American aviation company

The Babcock Airplane Corporation was a short-lived aviation company from 1939 to 1945, located in DeLand, Florida.

==History==
"The Babcock Aircraft corporation was incorporated May 12, 1939, under laws of the state of Florida with an authorized capitalization of $150,000. It is wholly a Florida company, according to Maj. [Fred L.] Foster, owned and operated by Florida people." Foster was president while Vearne C. Babcock was vice-president and chief engineer.

The Daytona Beach Morning Journal reported on 11 June 1940 that DeLand Mayor A. C. Hatch cut the ribbon attached to fuselage machinery signifying the start of production at the new facility on 10 June. The factory was described as composed of three rooms, one for painting, one for welding fuselage structures, and one for attaching fabric. President Fred L. Foster stated that plans and specifications had been on file in Washington since 7 April.

"Interviewed on the opening of production at the DeLand factory this afternoon, Major Foster said that the corporation has been turning down plane orders pending word from the government on a number of training ships it would require from the local source. He also revealed Babcock officials had been approached by the allied purchasing officials and that a 10-acre factory site adjoining the DeLand airport is under option by the corporation if and when the government orders begin pouring in. The corporation has turned down orders from several schools for training ships."

The plant could produce three aircraft a day at this time, with all fabrication except for motors done on location. Wings were removed for transport to the local airport where flight tests were conducted. Powerplants were shipped from Van Nuys, California.

The Okaloosa News-Journal, Crestview, Florida, reported on 19 July 1940, that "The Babcock Airplane Corporation recently purchased all assets of the Rover Aircraft Motors of Dayton, Ohio, and plans to begin the production of airplane motors at its new plant (at Deland, Florida) [sic] by Aug. 15, officials announced last week.

"The recent purchase included all engineering data, master drawings, tools, machinery, and a large stock of unfinished engines of the Rover organization, the total value of stock and material included in the deal being $185,000 was announced by President Fred L. Foster of the Babcock Airplane Corporation."

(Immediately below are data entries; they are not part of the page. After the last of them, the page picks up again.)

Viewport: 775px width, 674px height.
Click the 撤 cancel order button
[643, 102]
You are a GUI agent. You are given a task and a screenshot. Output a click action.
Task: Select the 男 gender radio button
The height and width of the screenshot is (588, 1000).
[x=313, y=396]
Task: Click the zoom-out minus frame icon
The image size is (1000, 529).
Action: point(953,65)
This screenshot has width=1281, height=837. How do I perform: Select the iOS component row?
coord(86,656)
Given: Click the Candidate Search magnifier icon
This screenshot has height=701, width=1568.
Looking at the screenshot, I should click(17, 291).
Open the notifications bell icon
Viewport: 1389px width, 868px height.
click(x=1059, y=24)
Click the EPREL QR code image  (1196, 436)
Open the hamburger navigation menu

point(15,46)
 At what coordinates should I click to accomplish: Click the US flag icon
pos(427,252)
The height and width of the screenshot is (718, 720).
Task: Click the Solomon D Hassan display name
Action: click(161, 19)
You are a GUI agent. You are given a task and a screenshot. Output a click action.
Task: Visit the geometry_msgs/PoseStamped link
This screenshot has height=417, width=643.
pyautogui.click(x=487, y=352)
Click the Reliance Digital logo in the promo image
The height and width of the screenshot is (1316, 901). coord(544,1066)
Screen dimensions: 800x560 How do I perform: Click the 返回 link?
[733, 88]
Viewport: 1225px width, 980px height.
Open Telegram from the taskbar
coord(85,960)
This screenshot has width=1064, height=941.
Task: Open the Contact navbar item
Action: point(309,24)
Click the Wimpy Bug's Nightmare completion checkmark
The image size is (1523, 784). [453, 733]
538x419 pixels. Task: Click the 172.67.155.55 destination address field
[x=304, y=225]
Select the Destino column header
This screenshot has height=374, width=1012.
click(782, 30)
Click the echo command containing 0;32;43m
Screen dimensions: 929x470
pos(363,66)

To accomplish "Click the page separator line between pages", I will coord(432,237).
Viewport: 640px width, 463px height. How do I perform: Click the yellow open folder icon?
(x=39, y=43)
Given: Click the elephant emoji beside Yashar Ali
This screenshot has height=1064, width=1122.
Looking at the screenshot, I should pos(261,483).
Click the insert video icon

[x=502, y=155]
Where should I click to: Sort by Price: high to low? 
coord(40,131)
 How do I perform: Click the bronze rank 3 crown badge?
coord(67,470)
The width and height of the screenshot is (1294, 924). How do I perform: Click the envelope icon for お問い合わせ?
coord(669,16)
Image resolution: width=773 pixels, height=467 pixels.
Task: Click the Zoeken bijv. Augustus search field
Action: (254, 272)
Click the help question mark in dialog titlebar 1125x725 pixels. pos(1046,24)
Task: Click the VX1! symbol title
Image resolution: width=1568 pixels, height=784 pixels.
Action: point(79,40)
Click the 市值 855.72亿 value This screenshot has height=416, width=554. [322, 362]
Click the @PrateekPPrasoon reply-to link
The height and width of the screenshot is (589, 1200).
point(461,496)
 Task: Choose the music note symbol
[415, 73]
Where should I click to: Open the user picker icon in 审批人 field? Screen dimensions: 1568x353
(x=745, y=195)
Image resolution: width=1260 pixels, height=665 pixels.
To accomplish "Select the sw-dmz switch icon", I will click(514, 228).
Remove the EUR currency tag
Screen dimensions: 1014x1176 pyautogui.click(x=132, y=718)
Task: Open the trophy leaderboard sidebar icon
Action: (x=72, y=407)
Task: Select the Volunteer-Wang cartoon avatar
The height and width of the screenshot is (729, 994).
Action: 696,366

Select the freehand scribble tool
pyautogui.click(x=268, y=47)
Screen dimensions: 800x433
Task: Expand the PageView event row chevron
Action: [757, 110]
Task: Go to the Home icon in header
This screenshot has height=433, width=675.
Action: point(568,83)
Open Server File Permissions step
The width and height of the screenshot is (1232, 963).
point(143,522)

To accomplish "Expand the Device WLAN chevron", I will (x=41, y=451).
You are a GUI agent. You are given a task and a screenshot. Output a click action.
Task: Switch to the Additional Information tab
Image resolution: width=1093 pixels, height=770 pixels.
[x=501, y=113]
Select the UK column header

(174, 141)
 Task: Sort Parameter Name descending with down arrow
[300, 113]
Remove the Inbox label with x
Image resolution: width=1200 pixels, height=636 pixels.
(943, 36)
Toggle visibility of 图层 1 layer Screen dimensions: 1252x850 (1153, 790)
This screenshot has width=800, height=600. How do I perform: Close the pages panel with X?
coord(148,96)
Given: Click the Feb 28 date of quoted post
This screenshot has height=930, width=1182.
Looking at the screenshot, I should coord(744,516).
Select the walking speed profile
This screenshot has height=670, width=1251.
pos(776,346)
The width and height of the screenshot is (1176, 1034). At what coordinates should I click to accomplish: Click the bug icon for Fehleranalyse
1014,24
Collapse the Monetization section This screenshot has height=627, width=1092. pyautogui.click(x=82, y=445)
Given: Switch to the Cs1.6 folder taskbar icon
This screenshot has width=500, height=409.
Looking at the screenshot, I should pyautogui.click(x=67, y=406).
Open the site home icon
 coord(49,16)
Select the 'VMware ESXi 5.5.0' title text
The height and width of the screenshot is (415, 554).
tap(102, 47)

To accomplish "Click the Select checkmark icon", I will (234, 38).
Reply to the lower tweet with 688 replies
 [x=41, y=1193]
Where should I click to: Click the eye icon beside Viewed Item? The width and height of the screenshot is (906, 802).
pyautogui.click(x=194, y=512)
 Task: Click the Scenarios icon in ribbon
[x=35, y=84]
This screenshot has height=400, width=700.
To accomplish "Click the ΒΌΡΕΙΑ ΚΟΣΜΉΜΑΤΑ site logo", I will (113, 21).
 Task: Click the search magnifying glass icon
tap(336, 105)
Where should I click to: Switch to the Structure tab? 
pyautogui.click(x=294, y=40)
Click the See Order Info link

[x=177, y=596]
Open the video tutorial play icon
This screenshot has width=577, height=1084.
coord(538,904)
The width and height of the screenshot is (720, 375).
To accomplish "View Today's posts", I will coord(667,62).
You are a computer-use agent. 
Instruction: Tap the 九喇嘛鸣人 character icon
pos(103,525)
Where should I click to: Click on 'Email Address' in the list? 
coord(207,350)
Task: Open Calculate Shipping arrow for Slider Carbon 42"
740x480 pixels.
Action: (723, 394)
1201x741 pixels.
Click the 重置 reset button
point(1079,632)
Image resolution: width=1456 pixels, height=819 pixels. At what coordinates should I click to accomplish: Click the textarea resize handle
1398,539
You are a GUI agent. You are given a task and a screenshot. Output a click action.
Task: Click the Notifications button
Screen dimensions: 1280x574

Vearne Babcock organized the DeLand Pool by 1942, a complex of small manufacturing and fabricating shops in Central Florida. Babcock Aircraft's first contract was for assembly stands on which airplane motors could be assembled. The plans called for worm gears and drives that Babcock could not produce. They turned the contract over to the LaRoe Machine Shop of Eustis, Florida, part of the pool. The LaRoe Family Home Historic District is now on the National Register of Historic Places.

During World War II, Babcock constructed 60 Waco CG-4 gliders as CG-4A-BBs, in two batches.

The company "was out of production by 1945. Unit cost of these CG-4A was $51,000. Their manufacturing facility was a circus tent," states one source.